Beratung gemäß den Beschwerden

Patienten, die sich an dem Pilotprojekt GOINakut beteiligen, können sich rund um die Uhr an ein medizinisches Expertenteam des Unternehmens Allianz Worldwide Partners (AWP) wenden, einem Tochterunternehmen des Versicherers Allianz. Die Mitarbeiter beraten die Patienten darüber, wie sie am besten weiter versorgt werden.

Danach sind sie in der Lage einzuschätzen, ob sie mit ihren Beschwerden eine Klinikambulanz oder eine Bereitschaftspraxis besuchen müssen, am nächsten Tag zum Haus- oder Facharzt gehen können — oder ob vielleicht ein Hausmittel reicht. Die Ausnahme sind lebensbedrohliche Notfälle, bei denen die Patienten weiterhin den Rettungsdienst benachrichtigen sollen.
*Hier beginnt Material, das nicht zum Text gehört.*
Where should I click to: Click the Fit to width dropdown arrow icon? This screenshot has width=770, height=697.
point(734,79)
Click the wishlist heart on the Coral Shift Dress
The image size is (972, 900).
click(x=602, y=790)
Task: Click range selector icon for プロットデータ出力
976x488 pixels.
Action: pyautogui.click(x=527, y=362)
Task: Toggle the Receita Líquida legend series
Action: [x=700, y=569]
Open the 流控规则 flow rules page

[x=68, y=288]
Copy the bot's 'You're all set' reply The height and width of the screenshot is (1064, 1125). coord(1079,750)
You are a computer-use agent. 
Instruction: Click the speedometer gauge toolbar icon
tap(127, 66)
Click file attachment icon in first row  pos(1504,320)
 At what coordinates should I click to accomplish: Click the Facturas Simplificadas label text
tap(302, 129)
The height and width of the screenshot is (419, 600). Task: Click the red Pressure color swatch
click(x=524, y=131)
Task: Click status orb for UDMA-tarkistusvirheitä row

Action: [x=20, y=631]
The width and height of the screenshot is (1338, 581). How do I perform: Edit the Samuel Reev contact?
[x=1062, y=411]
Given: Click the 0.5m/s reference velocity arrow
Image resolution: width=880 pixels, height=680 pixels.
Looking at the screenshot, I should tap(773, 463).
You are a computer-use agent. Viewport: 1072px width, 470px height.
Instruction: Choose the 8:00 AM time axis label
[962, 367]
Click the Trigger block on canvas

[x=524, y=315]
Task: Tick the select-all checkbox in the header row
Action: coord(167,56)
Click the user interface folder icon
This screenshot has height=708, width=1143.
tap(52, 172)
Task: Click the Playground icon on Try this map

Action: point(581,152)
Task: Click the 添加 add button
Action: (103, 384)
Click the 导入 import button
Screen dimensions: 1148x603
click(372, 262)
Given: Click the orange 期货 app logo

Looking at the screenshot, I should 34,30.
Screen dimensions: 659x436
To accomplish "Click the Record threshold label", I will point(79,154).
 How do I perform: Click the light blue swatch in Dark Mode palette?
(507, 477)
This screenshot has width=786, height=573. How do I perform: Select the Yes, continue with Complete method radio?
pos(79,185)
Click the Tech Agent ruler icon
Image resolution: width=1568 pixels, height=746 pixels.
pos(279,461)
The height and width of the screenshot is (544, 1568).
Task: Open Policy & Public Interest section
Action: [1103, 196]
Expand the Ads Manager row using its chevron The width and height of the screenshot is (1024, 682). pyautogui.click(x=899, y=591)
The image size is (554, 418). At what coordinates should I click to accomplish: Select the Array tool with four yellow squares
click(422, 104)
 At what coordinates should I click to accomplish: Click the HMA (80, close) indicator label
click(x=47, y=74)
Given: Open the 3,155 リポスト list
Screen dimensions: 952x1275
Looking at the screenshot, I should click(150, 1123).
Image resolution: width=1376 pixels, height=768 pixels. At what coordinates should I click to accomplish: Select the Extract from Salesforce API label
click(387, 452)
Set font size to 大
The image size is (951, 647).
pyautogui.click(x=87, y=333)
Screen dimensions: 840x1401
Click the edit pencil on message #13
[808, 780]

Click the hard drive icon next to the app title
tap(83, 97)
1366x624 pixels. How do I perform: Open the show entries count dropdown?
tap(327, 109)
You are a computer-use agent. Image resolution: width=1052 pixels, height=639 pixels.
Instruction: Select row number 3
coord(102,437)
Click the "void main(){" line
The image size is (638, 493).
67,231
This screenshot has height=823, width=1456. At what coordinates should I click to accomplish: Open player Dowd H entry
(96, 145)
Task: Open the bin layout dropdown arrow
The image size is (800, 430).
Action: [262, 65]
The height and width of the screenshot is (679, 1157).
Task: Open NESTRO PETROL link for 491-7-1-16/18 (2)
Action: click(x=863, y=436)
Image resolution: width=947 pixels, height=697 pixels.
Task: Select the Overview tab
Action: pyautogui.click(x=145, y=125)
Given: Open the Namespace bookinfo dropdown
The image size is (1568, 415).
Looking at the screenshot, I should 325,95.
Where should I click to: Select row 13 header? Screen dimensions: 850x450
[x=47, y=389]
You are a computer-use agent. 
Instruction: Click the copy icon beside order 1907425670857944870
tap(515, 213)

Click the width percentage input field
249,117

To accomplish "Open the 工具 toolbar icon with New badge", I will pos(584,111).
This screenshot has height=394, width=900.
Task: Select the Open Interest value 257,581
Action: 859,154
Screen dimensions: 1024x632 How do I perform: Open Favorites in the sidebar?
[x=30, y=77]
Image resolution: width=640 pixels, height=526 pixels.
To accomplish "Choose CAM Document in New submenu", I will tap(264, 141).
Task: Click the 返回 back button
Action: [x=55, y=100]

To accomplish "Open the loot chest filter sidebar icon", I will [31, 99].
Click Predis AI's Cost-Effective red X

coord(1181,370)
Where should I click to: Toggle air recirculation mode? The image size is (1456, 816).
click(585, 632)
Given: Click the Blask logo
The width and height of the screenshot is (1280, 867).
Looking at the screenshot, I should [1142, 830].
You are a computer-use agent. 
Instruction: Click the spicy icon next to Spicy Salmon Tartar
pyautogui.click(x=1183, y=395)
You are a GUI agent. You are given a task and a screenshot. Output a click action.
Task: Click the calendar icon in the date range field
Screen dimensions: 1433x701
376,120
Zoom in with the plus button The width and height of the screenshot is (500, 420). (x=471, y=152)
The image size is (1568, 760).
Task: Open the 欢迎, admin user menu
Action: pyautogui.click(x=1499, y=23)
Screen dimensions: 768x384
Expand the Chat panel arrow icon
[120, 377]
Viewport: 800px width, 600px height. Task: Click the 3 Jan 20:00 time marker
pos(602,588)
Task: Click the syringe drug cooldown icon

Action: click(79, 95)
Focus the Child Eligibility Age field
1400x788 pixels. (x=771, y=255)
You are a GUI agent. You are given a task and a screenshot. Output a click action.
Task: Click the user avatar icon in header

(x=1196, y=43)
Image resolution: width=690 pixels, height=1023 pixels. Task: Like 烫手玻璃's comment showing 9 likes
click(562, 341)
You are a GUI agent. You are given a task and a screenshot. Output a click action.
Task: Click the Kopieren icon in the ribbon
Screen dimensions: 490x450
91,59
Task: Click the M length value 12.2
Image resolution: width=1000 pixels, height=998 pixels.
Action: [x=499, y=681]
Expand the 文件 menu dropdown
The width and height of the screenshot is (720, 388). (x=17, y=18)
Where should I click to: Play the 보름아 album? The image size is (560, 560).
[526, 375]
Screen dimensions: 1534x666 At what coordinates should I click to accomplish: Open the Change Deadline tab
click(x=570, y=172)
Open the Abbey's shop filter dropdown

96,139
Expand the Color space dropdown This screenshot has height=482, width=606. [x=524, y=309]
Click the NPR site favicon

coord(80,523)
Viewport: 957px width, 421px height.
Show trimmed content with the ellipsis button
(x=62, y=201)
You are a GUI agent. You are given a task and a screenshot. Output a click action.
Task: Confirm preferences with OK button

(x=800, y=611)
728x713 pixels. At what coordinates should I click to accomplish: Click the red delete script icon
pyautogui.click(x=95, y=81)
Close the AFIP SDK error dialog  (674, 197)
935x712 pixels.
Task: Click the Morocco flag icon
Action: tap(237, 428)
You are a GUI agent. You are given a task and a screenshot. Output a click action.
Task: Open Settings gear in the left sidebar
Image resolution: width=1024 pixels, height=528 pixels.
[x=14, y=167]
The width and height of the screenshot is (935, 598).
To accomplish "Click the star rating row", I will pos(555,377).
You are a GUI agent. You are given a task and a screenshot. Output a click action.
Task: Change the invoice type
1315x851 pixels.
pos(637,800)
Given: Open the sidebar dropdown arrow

„Mit der telefonischen Beratung im Rahmen von GOINakut möchten wir unseren Patienten das sichere Gefühl geben, dass sie sich mit ihren Beschwerden jederzeit an einen kompetenten Ansprechpartner wenden können“, sagt Prof. Siegfried Jedamzik, Vorstand von GO IN und BTA-Geschäftsführer.

Die Beratung übernimmt ein Team aus rund 50 Mitarbeitern in Aschheim bei München, unter ihnen neun Ärzte. Für die Entscheidung über die nächsten Versorgungsschritte nutzen sie einen wissenschaftlich validierten Fragebogen. Die Hoffnung ist, dass durch die Triage die Fehl-Inanspruchnahme der Notfalleinrichtungen reduziert wird und damit die Kosten sinken. Erfahrungen aus Großbritannien, Dänemark und der Schweiz zeigen, dass solche Systeme funktionieren.

Patienten willigen schriftlich ein

Die GO-IN-Patienten, die sich für das Projekt interessieren, müssen schriftlich in die Teilnahme einwilligen und sich dann online, schriftlich oder per App registrieren. Die Erprobung läuft bis zum 12. Juni 2017. Dann wird entschieden, ob die Telefon-Triage fortgesetzt wird und als Blaupause für weitere Regionen dienen kann.